▸ **WHAT TO PRODUCE**
Although the listing contains pictures, reproduce only its text, exactly as written.

▸ **RECORDS SHOWN**
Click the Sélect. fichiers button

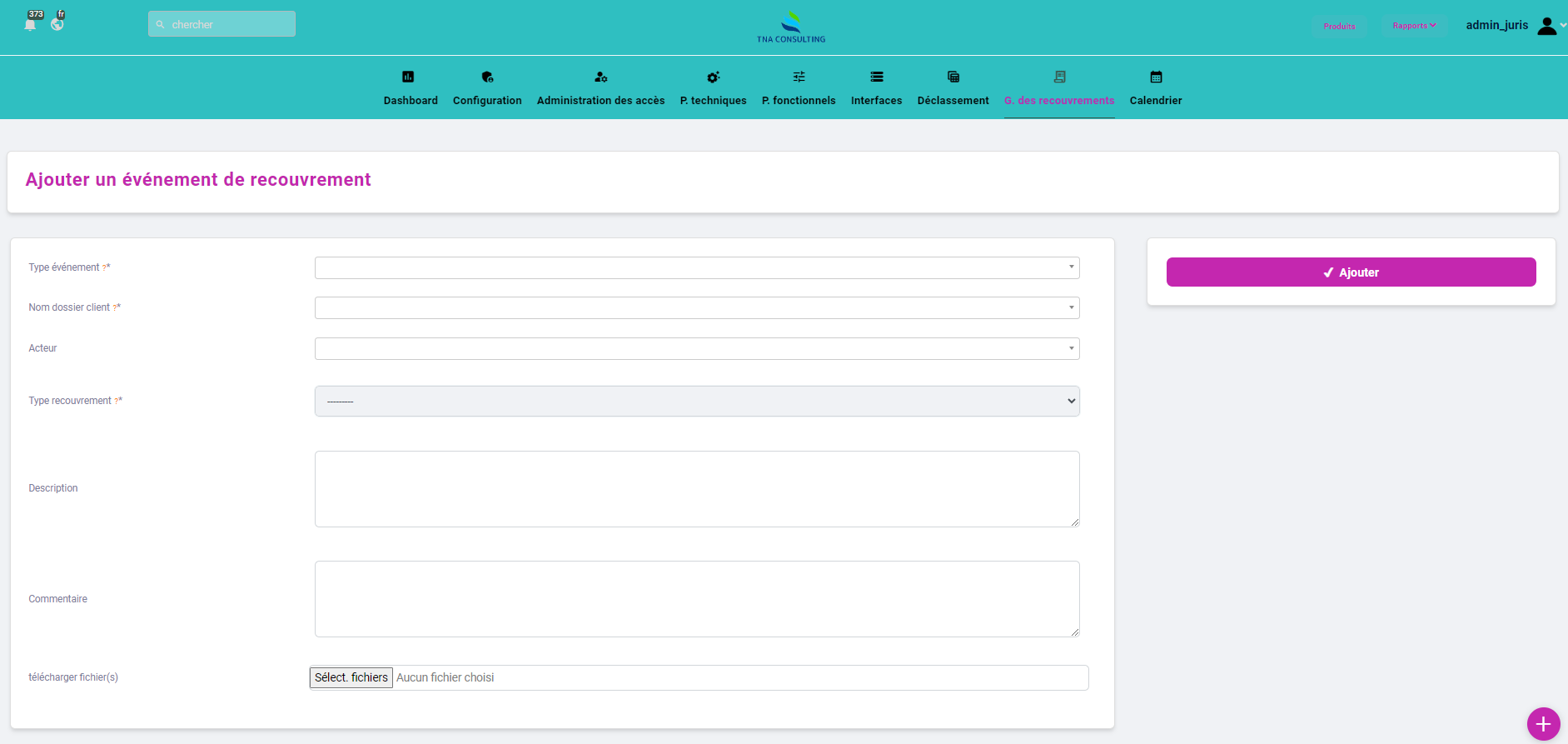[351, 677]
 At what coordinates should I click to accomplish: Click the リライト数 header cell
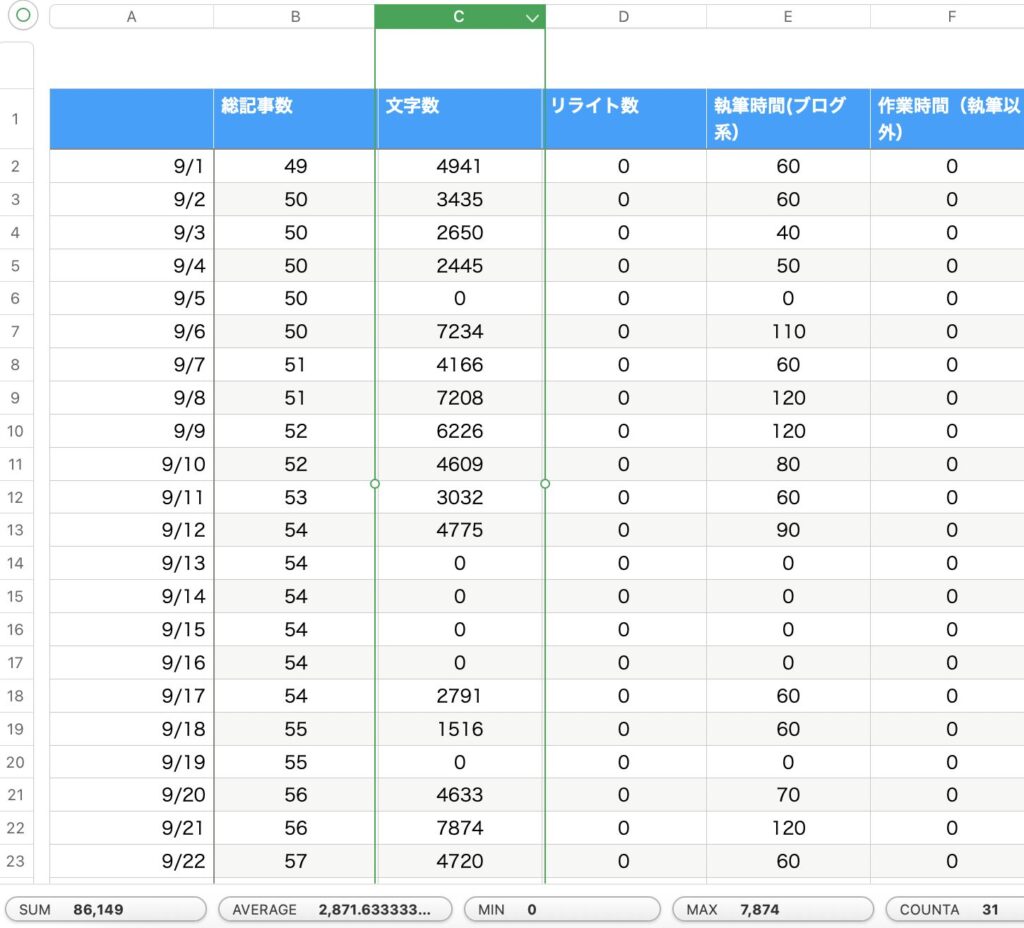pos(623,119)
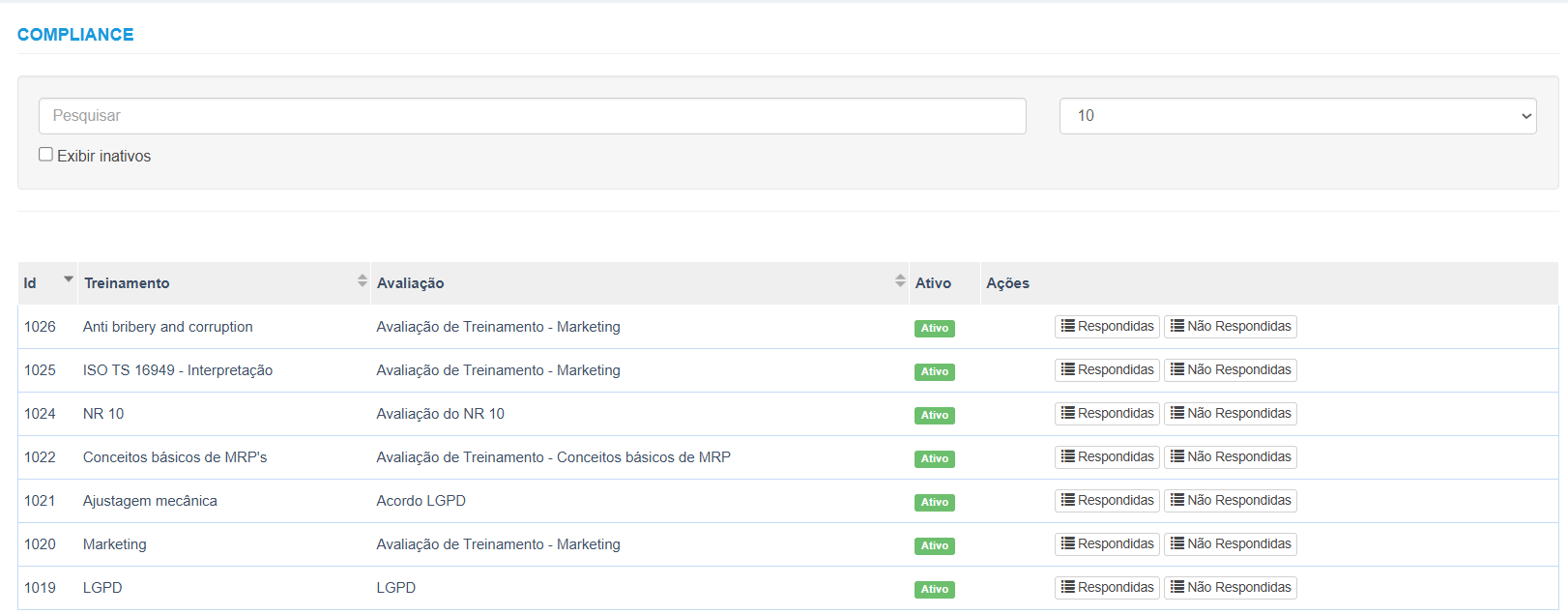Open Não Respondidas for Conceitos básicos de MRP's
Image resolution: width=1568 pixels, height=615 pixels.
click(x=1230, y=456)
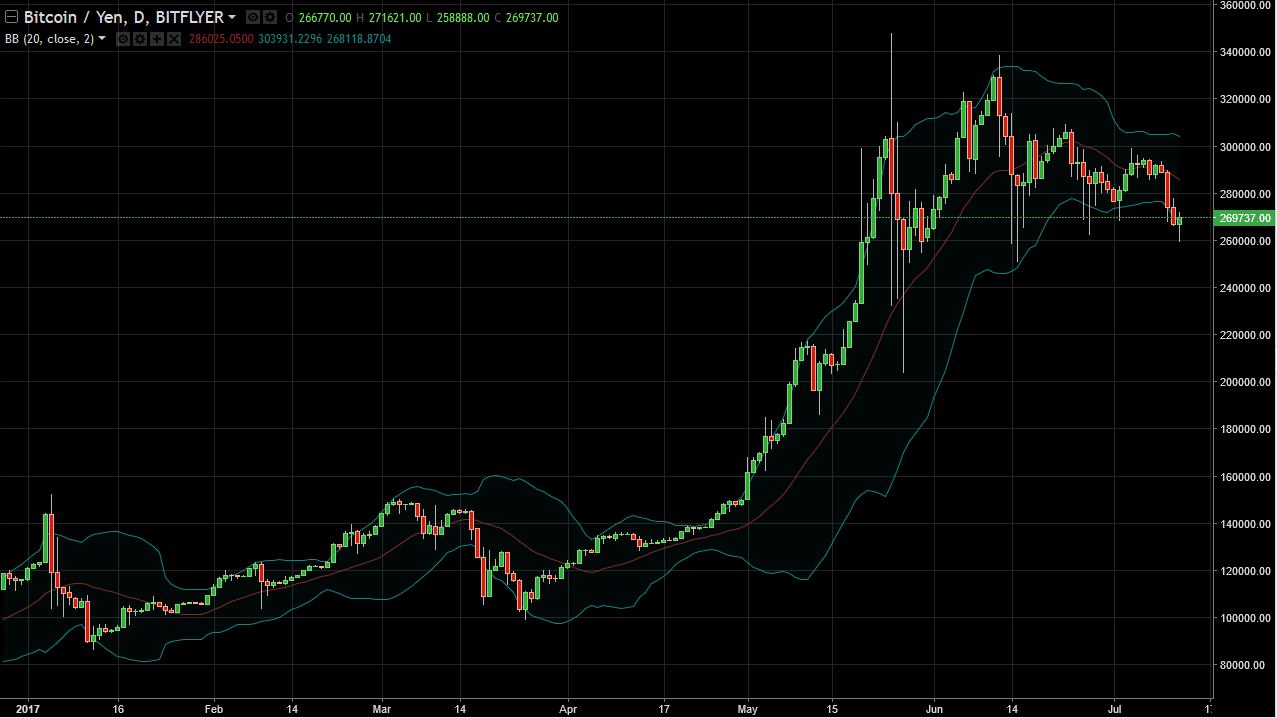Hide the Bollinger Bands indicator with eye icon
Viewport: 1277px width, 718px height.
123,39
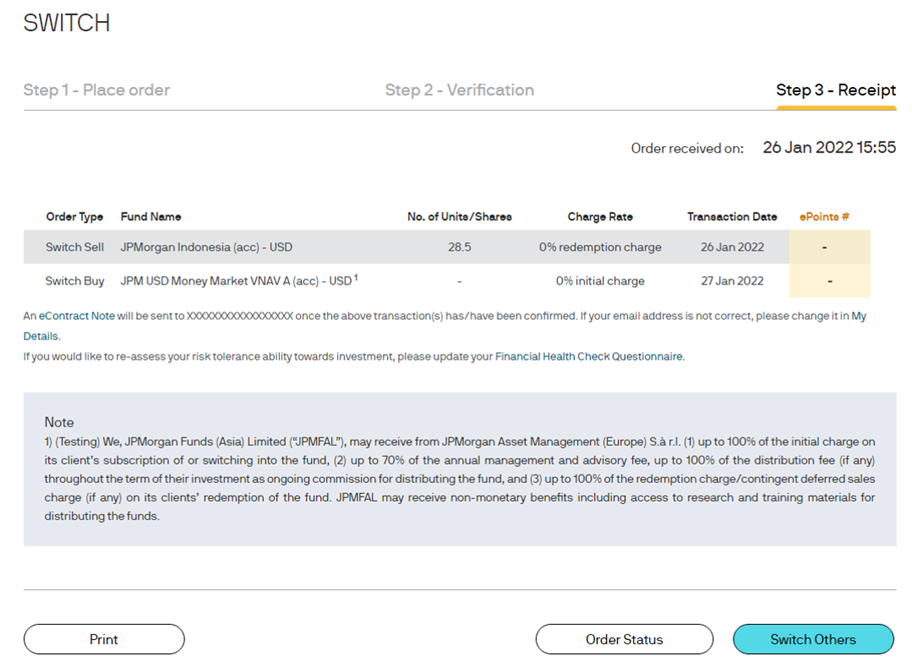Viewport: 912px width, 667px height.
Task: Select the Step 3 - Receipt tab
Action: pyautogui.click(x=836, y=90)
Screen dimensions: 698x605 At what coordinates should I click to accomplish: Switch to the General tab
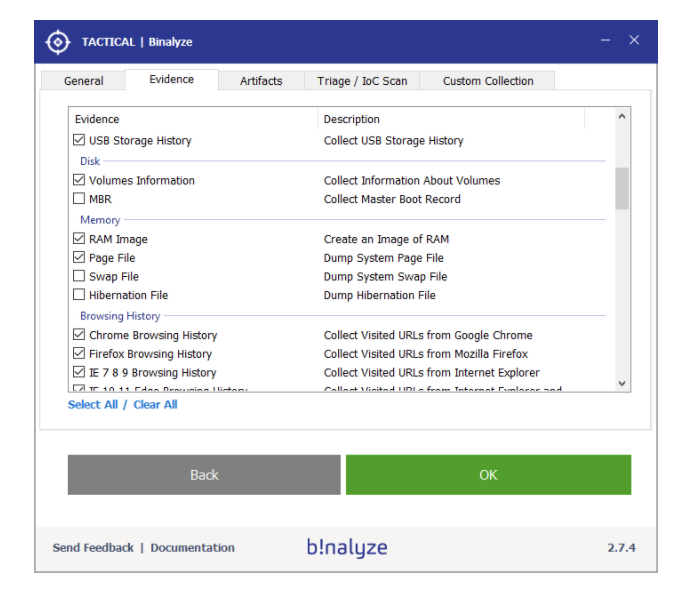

▸ **TASK ANSWER**
Click the Sélect. fichiers button

[351, 677]
 At what coordinates should I click to accomplish: Click the リライト数 header cell
pos(623,119)
Open Não Respondidas for Conceitos básicos de MRP's
Image resolution: width=1568 pixels, height=615 pixels.
click(x=1230, y=456)
Hide the Bollinger Bands indicator with eye icon
Viewport: 1277px width, 718px height.
123,39
Viewport: 912px width, 667px height.
Task: Select the Step 3 - Receipt tab
Action: pyautogui.click(x=836, y=90)
Screen dimensions: 698x605 At what coordinates should I click to accomplish: Switch to the General tab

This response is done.